**Extract provided**
****************************************

Healthy people grow on healthy soils
Still in the WWII era, most food people ate was grown locally. William Albrecht, Chairman of the Soils Department at the University of Missouri saw a link between soil quality, food quality and human health. Back then, people who were raised on good soils were significantly healthier than people living on poor soils. For him, not only the sufficient quantity of certain minerals in the soil was important, but the ratio of the cations to each other. While this theory has a lot of followers, many agronomists disagree with the notion that the ratios are important.
No matter whether or not you agree with Albrecht, to grow a good crop you need more than compost and a bit of lime, unless you garden on a perfectly balanced soil, which is unlikely. The healthiest people of the past did not live on soils with most organic matter; they lived on soils with plenty of the right minerals. Most agricultural soils today are depleted due to excessive ploughing and synthetic fertilizers.
More than just compost and lime:
In case you grow a substantial part of your food, it is important for your health that your soil is well balanced with minerals. If you don’t it is much easier to grow in a well-balanced soil.

****************************************

**Data lines**
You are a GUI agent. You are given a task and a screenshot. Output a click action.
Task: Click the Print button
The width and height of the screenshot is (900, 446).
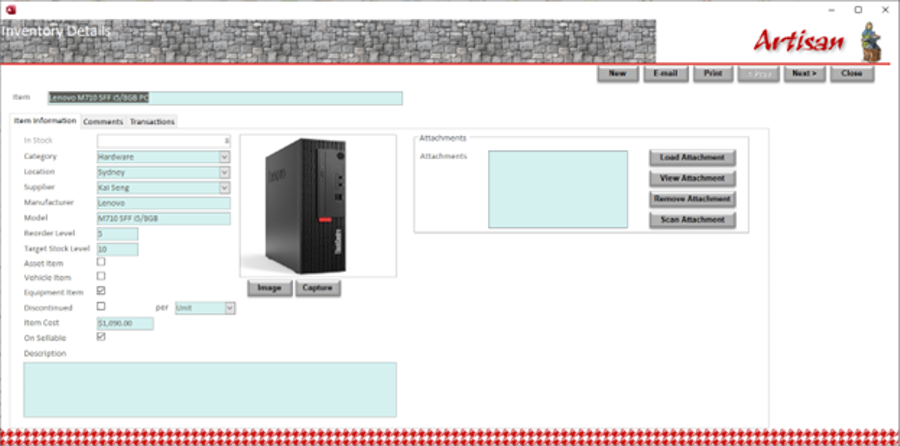tap(712, 74)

****************************************

**Objectives**
a – In one to three sentences, explain why the soil passage says most agricultural soils today are depleted.
b – Write the next part of the soil passage, picking up after its final sentence.
The data has no connection to the soil passage.

**Replies**
a – The soil passage says most agricultural soils today are depleted because of excessive ploughing and synthetic fertilizers.

b –
Talking about fertilizers seems a bit like leaving the organic camp and going the way of the much despised chemical agriculture. But there are many soil amendments approved for organic agriculture. No amount of organic matter makes up for missing phosphorus or boron. A thriving microbial life only makes those nutrients available which are already in the soil.
I agree, that you can do some conclusions with a ph-test kit alone, since most nutrients are more of less available according to the ph. But it neither tells you weather you have too much or too little of a nutrient. That can only be done by conducting a proper soil test by a lab. It is not cheap worth every cent.